Ricorda la simpatia di un altro bambino di nove anni che, come un moderno latin lover, si destreggiava nel rapporto con tre fidanzatine.

Ricorda ancora, sottolineandone la gravità, la risposta di Julius, un bambino zingaro di nove anni, che, interrogato su cosa chiederebbe di concreto a Dio, risponde che vorrebbe che aggiustasse il mondo e che portasse un panino e una bottiglia d’acqua alla sua sorellina, che non ha niente per sé.

Non senza commozione, Walter sottolinea ancora la delicatezza e la maturità di una giovane ragazza di dodici anni, appassionata scrittrice, che, dopo la morte del padre,   per attutire il dolore della mancanza   gli mandava degli SMS con il telefono nella speranza che potesse riceverli e raccontarle come stava.

Il film procede così,   senza falsa retorica, avanti nel dialogo fra il regista intervistatore e i bambini, accompagnato da una delicata ed intensa musica in cui prevalgono le note del pianoforte.
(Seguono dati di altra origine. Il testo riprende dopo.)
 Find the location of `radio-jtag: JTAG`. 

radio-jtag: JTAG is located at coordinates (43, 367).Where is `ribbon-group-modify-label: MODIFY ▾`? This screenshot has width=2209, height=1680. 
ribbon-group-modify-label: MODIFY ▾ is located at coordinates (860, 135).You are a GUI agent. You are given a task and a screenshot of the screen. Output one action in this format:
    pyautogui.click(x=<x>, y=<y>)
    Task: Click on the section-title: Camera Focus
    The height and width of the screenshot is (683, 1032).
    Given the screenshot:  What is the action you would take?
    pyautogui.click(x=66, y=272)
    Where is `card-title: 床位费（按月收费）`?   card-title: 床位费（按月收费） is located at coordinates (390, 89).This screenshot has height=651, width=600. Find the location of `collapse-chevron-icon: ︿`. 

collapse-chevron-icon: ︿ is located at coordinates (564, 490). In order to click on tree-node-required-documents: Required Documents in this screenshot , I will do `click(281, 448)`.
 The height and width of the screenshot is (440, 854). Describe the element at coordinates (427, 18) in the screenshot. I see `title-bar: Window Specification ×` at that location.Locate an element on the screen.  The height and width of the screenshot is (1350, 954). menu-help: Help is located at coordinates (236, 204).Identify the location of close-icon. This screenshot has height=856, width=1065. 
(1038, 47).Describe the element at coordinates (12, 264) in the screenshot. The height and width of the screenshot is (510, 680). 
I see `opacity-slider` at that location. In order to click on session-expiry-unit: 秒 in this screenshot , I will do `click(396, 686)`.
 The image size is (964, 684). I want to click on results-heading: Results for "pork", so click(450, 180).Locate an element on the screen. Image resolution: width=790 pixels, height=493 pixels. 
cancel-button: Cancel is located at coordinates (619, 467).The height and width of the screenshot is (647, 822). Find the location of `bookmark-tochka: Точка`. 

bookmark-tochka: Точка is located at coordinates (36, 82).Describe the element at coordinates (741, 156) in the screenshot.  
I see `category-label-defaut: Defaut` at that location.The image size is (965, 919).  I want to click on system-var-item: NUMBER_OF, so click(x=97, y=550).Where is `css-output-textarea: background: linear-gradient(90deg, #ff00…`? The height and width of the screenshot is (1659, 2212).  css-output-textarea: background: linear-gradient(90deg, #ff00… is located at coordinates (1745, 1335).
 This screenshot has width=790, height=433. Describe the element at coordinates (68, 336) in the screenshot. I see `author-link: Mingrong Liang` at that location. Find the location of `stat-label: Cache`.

Forse diventa un po’ monocorde e ripetitivo nella parte centrale; ma , alla fine , si riprende.

L’ultimo saluto, la scena finale del film, ci descrive l’emozione del piccolo zingaro che, intervistato lì, in quello spiazzo del suo campo, alla domanda su che cosa gli piacerebbe vedere, risponde: il mare. Non sono mai stato al mare! Non l’ho mai visto!

La macchina da presa, a questo punto, lo mostra mentre si avvia, all’interno di una pineta, in direzione in uno sfondo azzurro fra gli alberi, un misto fra cielo e mare.

Poi, il mare finalmente!

Il bambino cammina fra gli spruzzi e le onde, felice, schizzando l’acqua e bagnandosi;   mentre, per la prima volta, sta in mezzo al mare.